Still following Kowalski (2011), though with numerous modifications, the relationship between logic and the world can be represented from two points of view:

  • The world perspective.
  • The logical representation of the world.
  • From the world perspective, logical sentences represent selected world features.

    From the logical perspective, the world provides semantics for logical sentences. A world structure is a collection of individuals and the relationships among them, and only true sentences are useful to a business analyst or user, which is why only true sentences are stored in a database. Note how closely this corresponds to the Entity-Relationship model of Chen (1976).

    A world structure corresponds to a single, static state of the world. In the relational model, this corresponds to a relation value. See “Relations, Relation Values, and Relation Variables” on page 627.

    An atomic sentence is true in a world structure if, and only if, the relationship it expresses holds in the world structure, and otherwise it is false.

    The difference between such atomic sentences and the world structure they represent is that in a world structure the individuals and the relationships between them have a kind of external existence that is independent of language. Atomic sentences, on the other hand, are just symbolic expressions that stand for such external relationships.

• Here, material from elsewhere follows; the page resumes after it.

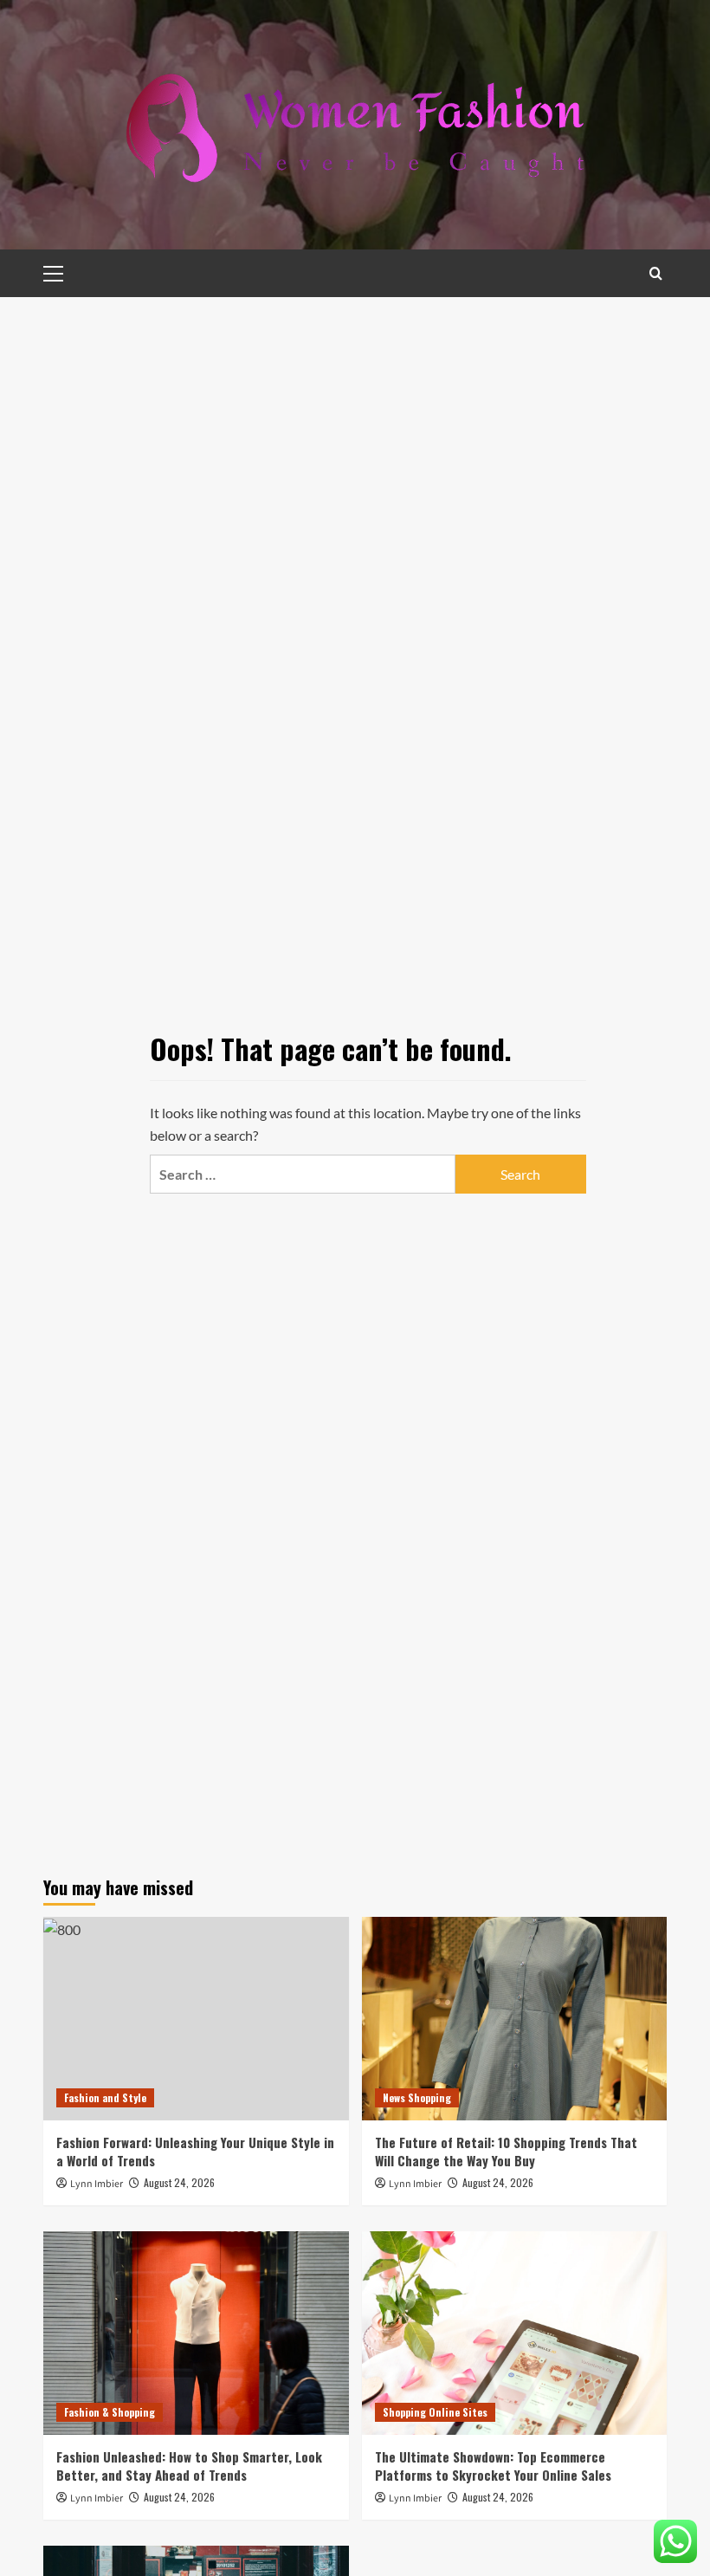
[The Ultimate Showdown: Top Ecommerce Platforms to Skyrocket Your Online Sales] (515, 2333)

    When studied closely, it becomes apparent that the philosophical nature of data itself is important enough to warrant serious investigation, particularly as applied to issues of database management. See Kent (2000) for a highly recommended book‑length study of this problem. Much of what Kent describes is the disconnect between the fuzzy logic and sets that underlie the real world and the classical set theory and logic that underlie the data in relational and other databases, although he never frames his arguments in those terms. While some research has been made into the concept of fuzzy databases (see Raju and Majumdar, 1988 and Buckles and Petry, 1995, for example), the majority of research in this area has involved the use of fuzzy queries of relational databases and the use of fuzzy logic in data mining. The current state of research makes the problem of a clean, easy‑to‑use application of fuzzy sets and fuzzy logic to database systems seem intractable, in no small part because fuzzy logic suffers from the same difficulties as other multivalued logics. See Klir, St. Clair, and Yuan (1997) for an introduction to fuzzy set theory and fuzzy logic that builds on classical set theory and logic.

    Also see Date and Darwen (1998, 2000) for a briefer and somewhat more formal study of the semantic limitations of data, which they couch in terms of the inability of data represented by an internal predicate to capture the full semantics of the external world, or external (to the database) predicate.

    This is not a problem of any particular vendor implementation, nor even of the relational model: it is inherent in data as data.